Despite KU’s best efforts, Marsh says, the clapping sequence has become diluted over the years, as different styles have emerged. “There is a right and a wrong way of doing it,” he says emphatically.

“There are some students who are doing it differently than the way we’re teaching it. You’re supposed to be clapping when the notes are not being played, and that’s crazy hard.”

After KU, Guenther settled in the Washington, D.C., area, as he began his long career at George Washington University, where he became professor and chair of music before retiring in 2014 as executive associate dean. Until he met Marsh for coffee in November 2019, he hadn’t thought much about 1966, when Ken Bloomquist, then director of KU bands, asked him to create new arrangements of the fight song for a halftime performance celebrating KU’s centennial.

Archive photograph of Guenther courtesy School of Music

“I wrote a waltz, a Charleston and sort of a big-band sounding thing, all using the fight song melody,” Guenther recalls. “You could hear the fight song all the way through without any trouble; it just sounded a little bit different because of the different musical styles.”

As Guenther casually explained to Marsh, his Charleston arrangement included a section he called stop-time, a musical technique in which a band plays a pattern of short chords separated by silence. To create the effect, he replaced the song’s long notes with short, crisp, staccato notes in the last few bars.

“When he explained it, I said, ‘Roy, I think what you’re describing is exactly how the band plays the fight song today,’” Marsh says. “I think I’ve accidentally discovered the person who created the arrangement of the fight song.”

Roy Guenther (above), pictured in 1964, created three different arrangements of the fight song for the University’s centennial, one of which included a stop- time feature that endures today. Sheet music courtesy Roy Guenther.

Marsh returned to Lawrence determined to trace the rest of the story. Sure enough, he learned that Bloomquist so loved Guenther’s stop-time arrangement of the fight song that he instructed the band to include the staccato notes throughout the entire second verse, not just the last section, as Guenther had originally written it. In the summer of 1970, Jim Barnes, f ’74, g’75, a student of Guenther’s who later became professor and associate director of bands at KU, officially rearranged the fight song at Bloomquist’s request, incorporating Guenther’s stop- time feature in the song’s second verse.

Despite laying claim to the arrangement of one of KU’s most recognizable tunes, Guenther never knew—until his conversation with Marsh—that the arrangement he created nearly 55 years ago inspired the versions performed today, nor did he know that students had created a clapping sequence to accompany the tune.

“I’ve been back on campus, but I haven’t been to a basketball or football game since I graduated,” Guenther says, explaining that although he occasionally hears the band during televised games, he has never heard the clapping. “I didn’t know anything about it.”

After hearing from former band directors that the clap might have started with the KU Color Guard, Marsh reached out to alumni band members on social media for confirmation.

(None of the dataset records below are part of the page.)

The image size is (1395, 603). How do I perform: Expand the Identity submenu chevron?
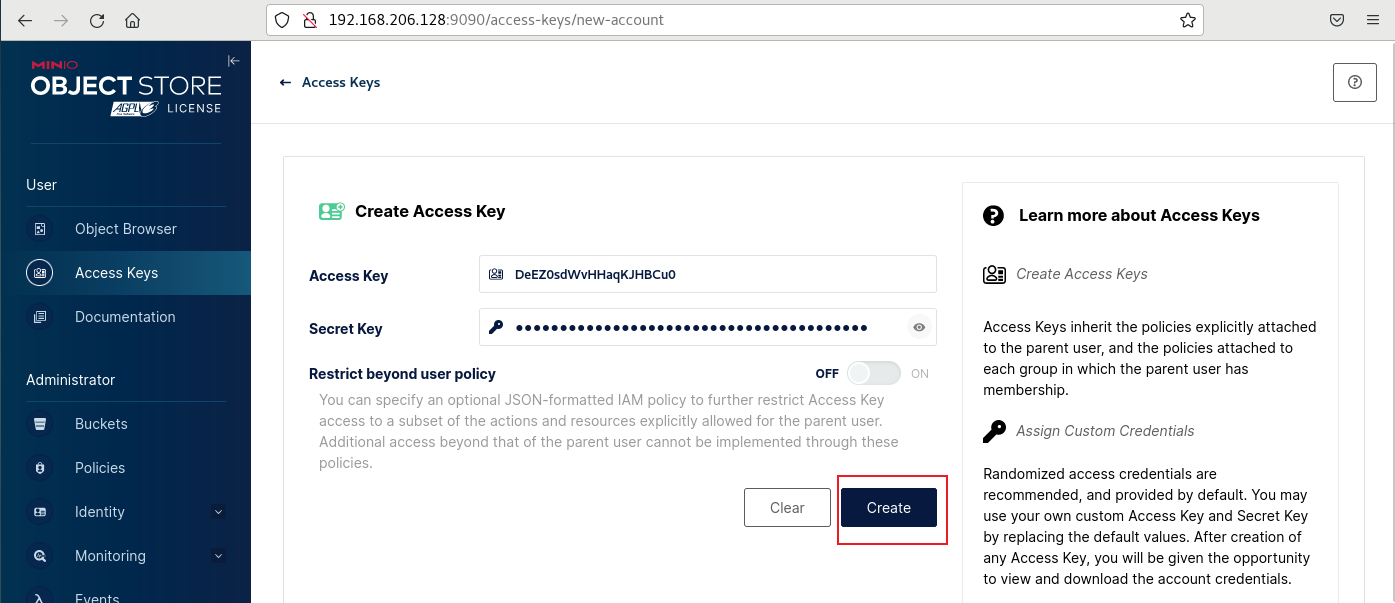click(219, 512)
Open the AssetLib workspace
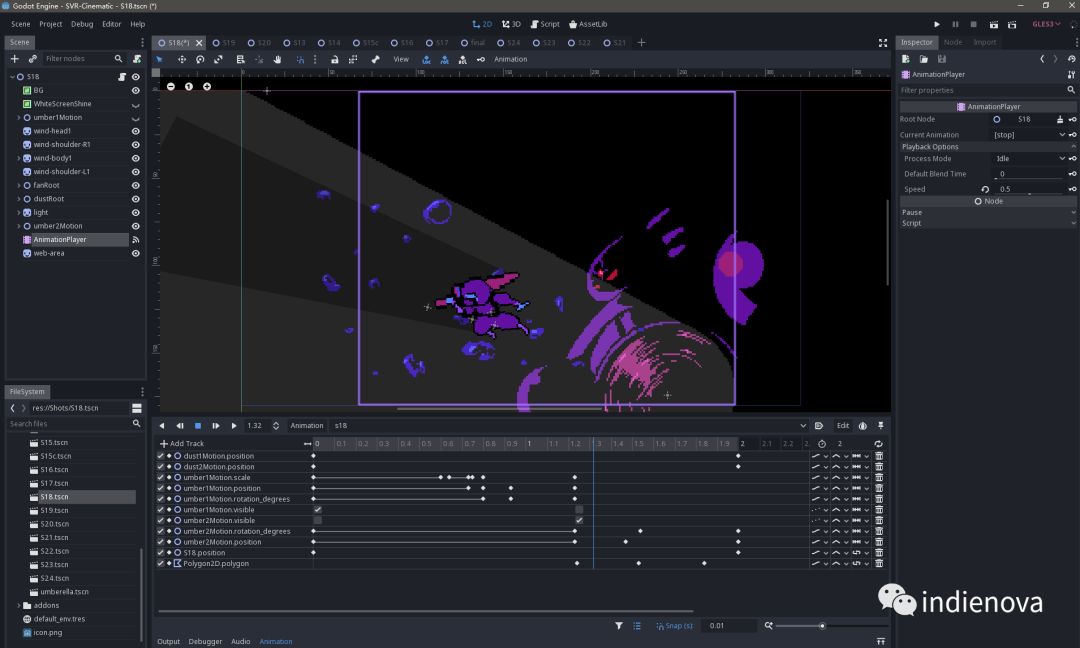 coord(587,24)
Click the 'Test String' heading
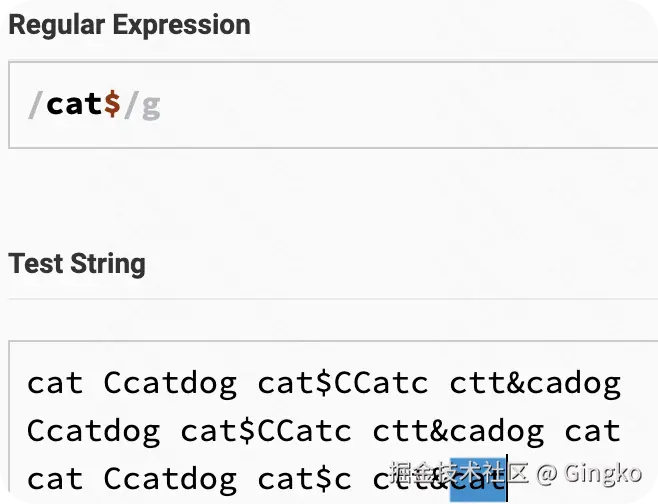658x504 pixels. coord(77,264)
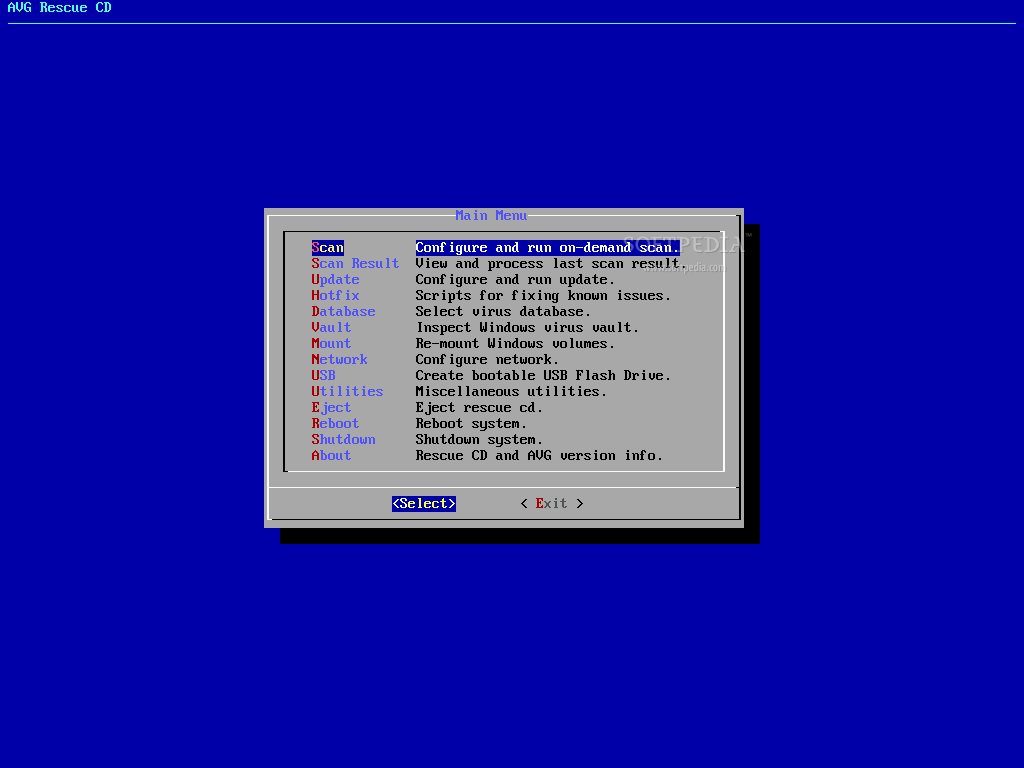Click 'Create bootable USB Flash Drive' description
This screenshot has height=768, width=1024.
[543, 376]
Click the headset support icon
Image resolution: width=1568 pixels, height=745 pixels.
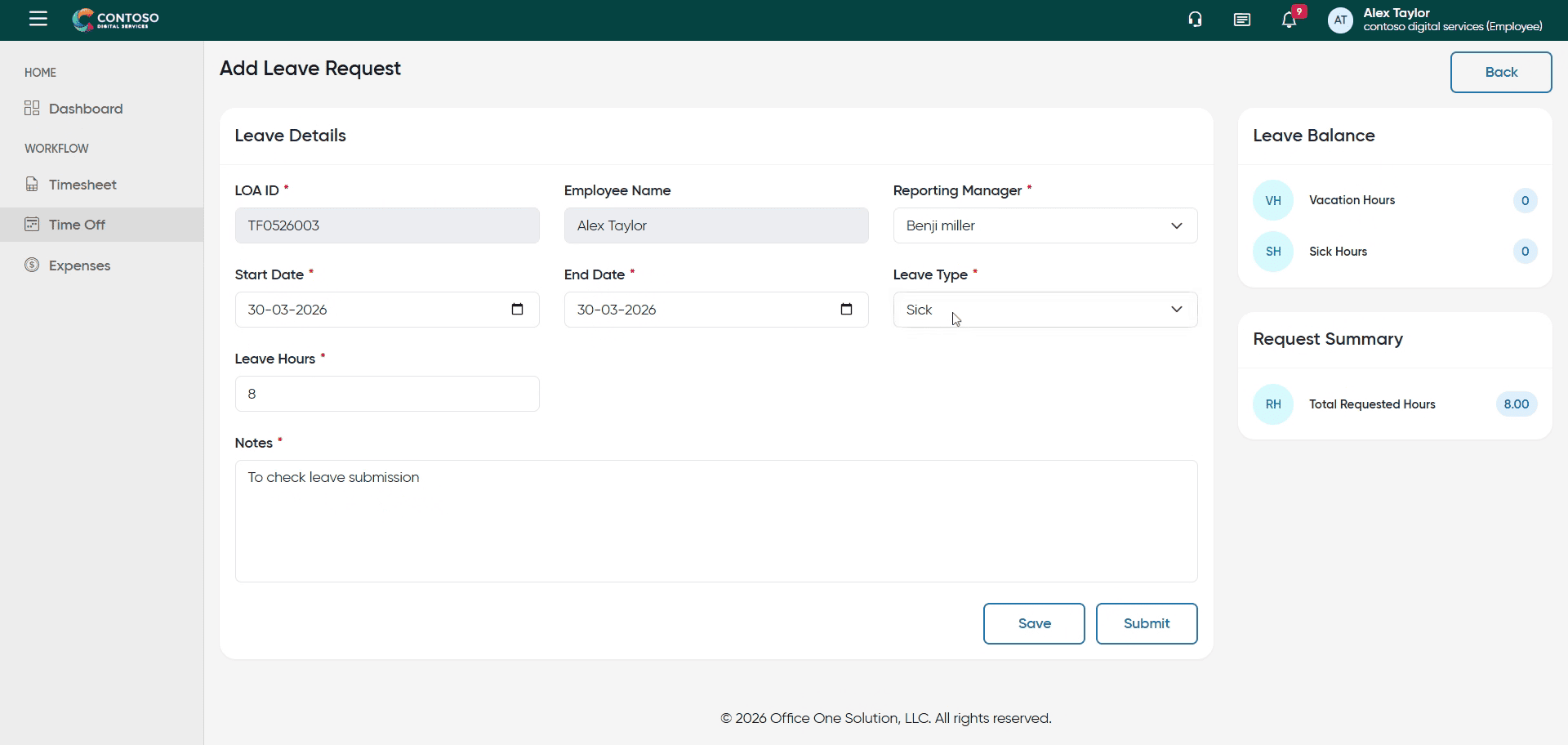1195,20
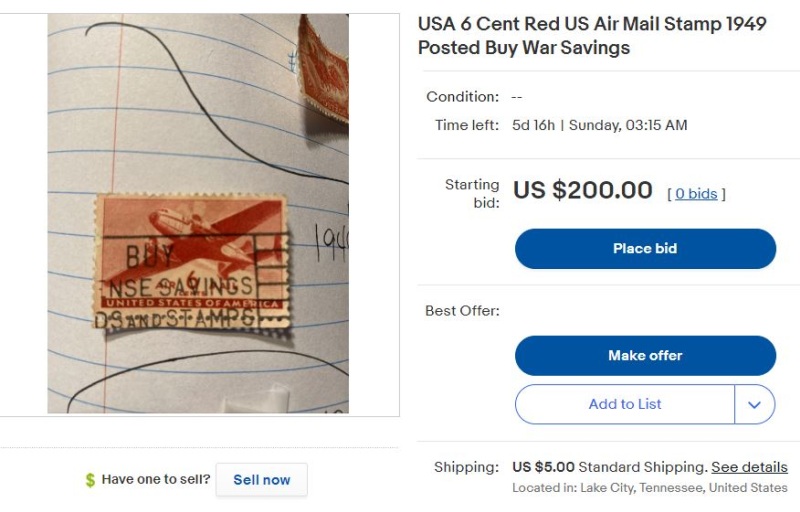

Gary McCarty, d’76, who played the snare drum with the Marching Jayhawks, was one of many to reply to Marsh’s post. He explained that in the early- to mid- 1970s the drummers grew frustrated with other band members rushing the stop-time rests in the second verse of the fight song. So, they started clicking their drumsticks together during those breaks to slow down the tempo and fill the silence with sound.

“I think it was around 1973 or thereabouts, the snare drums, we started clicking our sticks together up high, you know, right in front of our faces and then reaching out and clicking sticks with the guys on either side of us,” says McCarty, who lives in Bella Vista, Arkansas, after retiring from a 30-year career as a band director at schools throughout Kansas and Missouri. “That just became something we did, mostly to keep time going, but it added a little bit of visual stuff, too.”

A few years after introducing those stick clicks, McCarty recalls noticing that as the drumline was coming off the football field following a halftime performance of “I’m a Jayhawk,” students in the stands were clapping along to the drummers’ stick clicks. “I thought it was kind of neat they picked up on that,” he says with a chuckle. “I guess it has grown into a thing.”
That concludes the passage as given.